As described above, the first laminate (first laminate with aluminum foil) is not subjected to pressure (applying Heating of the first laminate was started by setting the pressure to 0 MPa) and the temperature at which the first laminate was heated (temperature of the heating environment) to 60°C.

Next, without applying any pressure ( With an applied pressure of 0 MPa), the first laminate was heated by the two plates in the sintering device until its temperature reached 60°C.
Next, while no pressure was applied to the first laminate, the first laminate was heated by the two plates in the sintering apparatus until its temperature ranged from 60°C to 300°C. The temperature increase rate at this time was 50° C./sec.
Next, from the time when the temperature of the first laminate reaches 300° C., the copper plate, the film-shaped fired material, and the silicon chip with silver film in the first laminate are immediately added to the first laminate. The temperature of the first laminate was maintained at 300° C. for 60 seconds while applying a pressure of 1 MPa in the stacking direction (step (II)). That is, the pressure start temperature and the subsequent heating temperature of the film-shaped fired material were both 300°C. At this time, pressure was applied to the first laminate from the other plate (the plate on the aluminum foil side) in the sintering apparatus. Further, the temperature of the two plates in the sintering apparatus was raised before the temperature of the first laminate reached 60°C.
Through the above steps, a second laminate was produced (step (II)).

<Manufacture of joined body>
Next, after producing the second laminate (in other words, when the time for maintaining the temperature of the first laminate at 300° C. reaches 60 seconds), immediately apply the first laminate to the second laminate. The pressure applied in the same direction as the lamination direction of the copper plate, the film-shaped fired material, and the silicon chip with silver film in the body was 10 MPa, and while maintaining this pressure, the temperature of the second laminate was raised to 300 MPa for 600 seconds. It was maintained at ℃. At this time, pressure was applied to the second laminate from the other plate (the plate on the aluminum foil side) in the sintering apparatus. Thereby, the film-like sintered material was sintered to form a metal sintered layer (thickness: 20 μm) (step (III)). That is, the firing temperature of the film-shaped fired material was set to 300°C.
Through the above steps, a bonded body including the copper plate, a sintered metal layer, and a silicon chip with a silver film, and in which the copper plate and the silicon chip with a silver film are joined by the sintered metal layer is produced. did.

Note that step (I), step (II), and step (III) up to this point were all performed in an air atmosphere.

Four more zygotes were produced using the same method as above, making a total of 5 zygotes.

<<Evaluation of conjugate>>
<Evaluation of joint strength of joined body>
In an environment of 23 ° C., of the bonded body obtained above, the outer periphery (side surface) of the metal sintered layer and the outer periphery (side surface) of the silicon chip with silver film were aligned, At the same time, a force was applied at a speed of 200 μm/s in a direction parallel to the surface of the silicon chip with the silver film (the surface of the silicon chip on the side without the silver film in the silicon chip with the silver film).
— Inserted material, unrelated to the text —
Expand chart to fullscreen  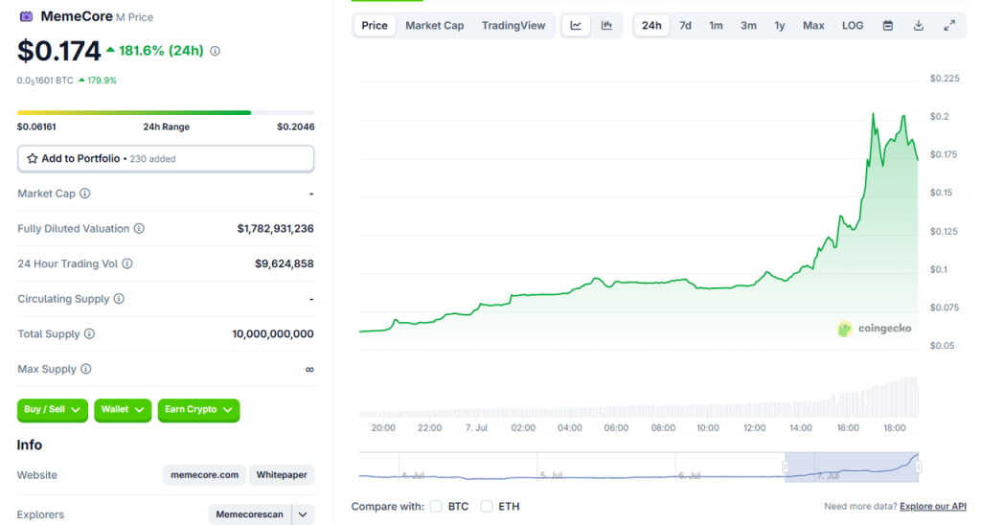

At this time, the pressing means for applying force is a stainless steel plate, and the tip of this pressing means is placed on the surface of the copper plate in the bonded body (the surface on the metal sintered layer side). ) to prevent the pressing means from coming into contact with the copper plate. Then, the maximum value of the force applied until the metal sintered layer was destroyed or the metal sintered layer peeled off from the copper plate was measured, and the measured value was adopted as the shear strength of the joined body.
Such shear strength was measured for all five bonded bodies, and the average value thereof was finally adopted as the shear strength of the bonded body. Then, the bonding strength of the bonded body was evaluated according to the following criteria. The results are shown in Table 1.
(Evaluation criteria)
A: The shear strength is 60 MPa or more, and the bonding strength is particularly high.
B: The shear strength is 35 MPa or more and less than 60 MPa, which is inferior to A, but the bonding strength is high.
C: Shear strength is less than 35 MPa, and bonding strength is low.
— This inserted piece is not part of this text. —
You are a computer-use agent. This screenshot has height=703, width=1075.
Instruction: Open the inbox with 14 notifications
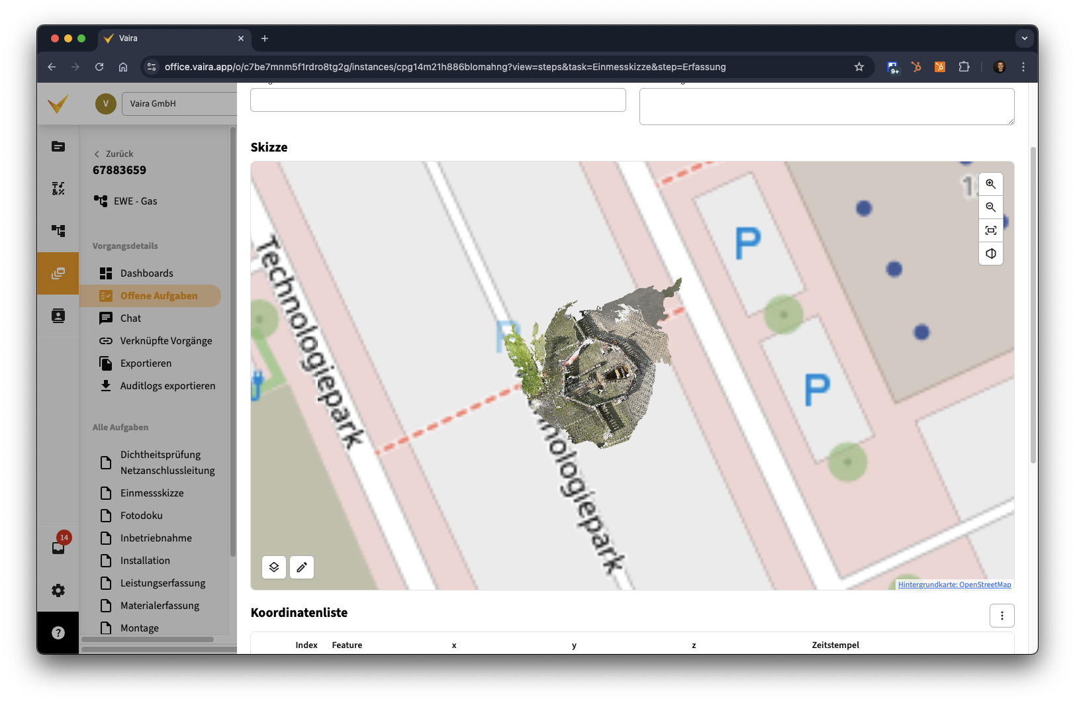[58, 547]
<Evaluation of the effect of suppressing the protrusion of the metal sintered layer in the joined body>
The maximum width of the protruding metal sintered layer from the outer periphery (side surface) of the silver-coated silicon chip when the above-obtained bonded body is viewed from above on the silver-coated silicon chip side. I asked for it. At this time, the above image in plan view was observed using a digital microscope ("VHX-5000" manufactured by Keyence Corporation), and the maximum value of the protruding width of the metal sintered layer was determined. Then, this maximum value was adopted as the protrusion width of the metal sintered layer.
Such protrusion widths were determined for all five joined bodies, and the average value thereof was finally adopted as the protrusion width of the metal sintered layer. Then, the effect of suppressing the protrusion of the metal sintered layer in the joined body was evaluated according to the following criteria. The results are shown in Table 1.
(Evaluation criteria)
A: The protrusion width is 200 μm or less, and the effect of suppressing protrusion is high.
B: The protrusion width is more than 200 μm and less than 220 μm, which is inferior to A, but the effect of suppressing protrusion is observed.
C: The protrusion width is more than 220 μm, and the effect of suppressing the protrusion is low.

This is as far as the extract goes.